**Extracted material:**
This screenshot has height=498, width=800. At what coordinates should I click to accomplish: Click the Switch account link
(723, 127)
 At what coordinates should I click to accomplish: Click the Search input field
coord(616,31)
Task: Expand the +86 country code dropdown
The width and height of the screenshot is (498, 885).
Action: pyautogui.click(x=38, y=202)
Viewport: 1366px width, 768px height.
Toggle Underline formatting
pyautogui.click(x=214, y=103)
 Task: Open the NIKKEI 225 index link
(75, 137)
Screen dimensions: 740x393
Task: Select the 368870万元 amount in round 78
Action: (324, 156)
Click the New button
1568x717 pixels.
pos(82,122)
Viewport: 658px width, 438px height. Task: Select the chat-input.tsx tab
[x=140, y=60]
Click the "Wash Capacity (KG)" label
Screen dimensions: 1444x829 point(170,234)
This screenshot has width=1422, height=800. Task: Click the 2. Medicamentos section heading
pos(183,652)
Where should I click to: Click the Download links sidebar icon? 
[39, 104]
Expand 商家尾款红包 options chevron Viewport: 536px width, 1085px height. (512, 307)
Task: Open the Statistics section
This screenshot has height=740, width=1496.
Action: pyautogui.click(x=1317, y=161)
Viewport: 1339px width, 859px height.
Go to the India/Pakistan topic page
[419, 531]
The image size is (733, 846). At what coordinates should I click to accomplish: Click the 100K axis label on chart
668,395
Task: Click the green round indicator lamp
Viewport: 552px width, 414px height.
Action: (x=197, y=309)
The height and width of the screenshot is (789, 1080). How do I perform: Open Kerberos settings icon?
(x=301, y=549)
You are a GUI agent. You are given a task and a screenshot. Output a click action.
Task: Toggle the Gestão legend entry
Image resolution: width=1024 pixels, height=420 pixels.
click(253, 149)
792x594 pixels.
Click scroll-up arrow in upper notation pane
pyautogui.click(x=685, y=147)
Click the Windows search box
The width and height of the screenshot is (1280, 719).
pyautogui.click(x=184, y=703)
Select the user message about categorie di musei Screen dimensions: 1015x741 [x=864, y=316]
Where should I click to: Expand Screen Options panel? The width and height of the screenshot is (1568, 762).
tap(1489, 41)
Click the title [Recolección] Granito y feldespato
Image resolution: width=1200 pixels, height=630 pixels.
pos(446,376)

**Exercise brief:**
Lines from the top of the data above through the line with "Task: Toggle the Gestão legend entry", both ends included: copy them exactly, nothing more.

**Answer to this task:**
This screenshot has height=498, width=800. At what coordinates should I click to accomplish: Click the Switch account link
(723, 127)
 At what coordinates should I click to accomplish: Click the Search input field
coord(616,31)
Task: Expand the +86 country code dropdown
The width and height of the screenshot is (498, 885).
Action: pyautogui.click(x=38, y=202)
Viewport: 1366px width, 768px height.
Toggle Underline formatting
pyautogui.click(x=214, y=103)
 Task: Open the NIKKEI 225 index link
(75, 137)
Screen dimensions: 740x393
Task: Select the 368870万元 amount in round 78
Action: (324, 156)
Click the New button
1568x717 pixels.
pos(82,122)
Viewport: 658px width, 438px height. Task: Select the chat-input.tsx tab
[x=140, y=60]
Click the "Wash Capacity (KG)" label
Screen dimensions: 1444x829 point(170,234)
This screenshot has width=1422, height=800. Task: Click the 2. Medicamentos section heading
pos(183,652)
Where should I click to: Click the Download links sidebar icon? 
[39, 104]
Expand 商家尾款红包 options chevron Viewport: 536px width, 1085px height. (512, 307)
Task: Open the Statistics section
This screenshot has height=740, width=1496.
Action: pyautogui.click(x=1317, y=161)
Viewport: 1339px width, 859px height.
Go to the India/Pakistan topic page
[419, 531]
The image size is (733, 846). At what coordinates should I click to accomplish: Click the 100K axis label on chart
668,395
Task: Click the green round indicator lamp
Viewport: 552px width, 414px height.
Action: (x=197, y=309)
The height and width of the screenshot is (789, 1080). How do I perform: Open Kerberos settings icon?
(x=301, y=549)
You are a GUI agent. You are given a task and a screenshot. Output a click action.
Task: Toggle the Gestão legend entry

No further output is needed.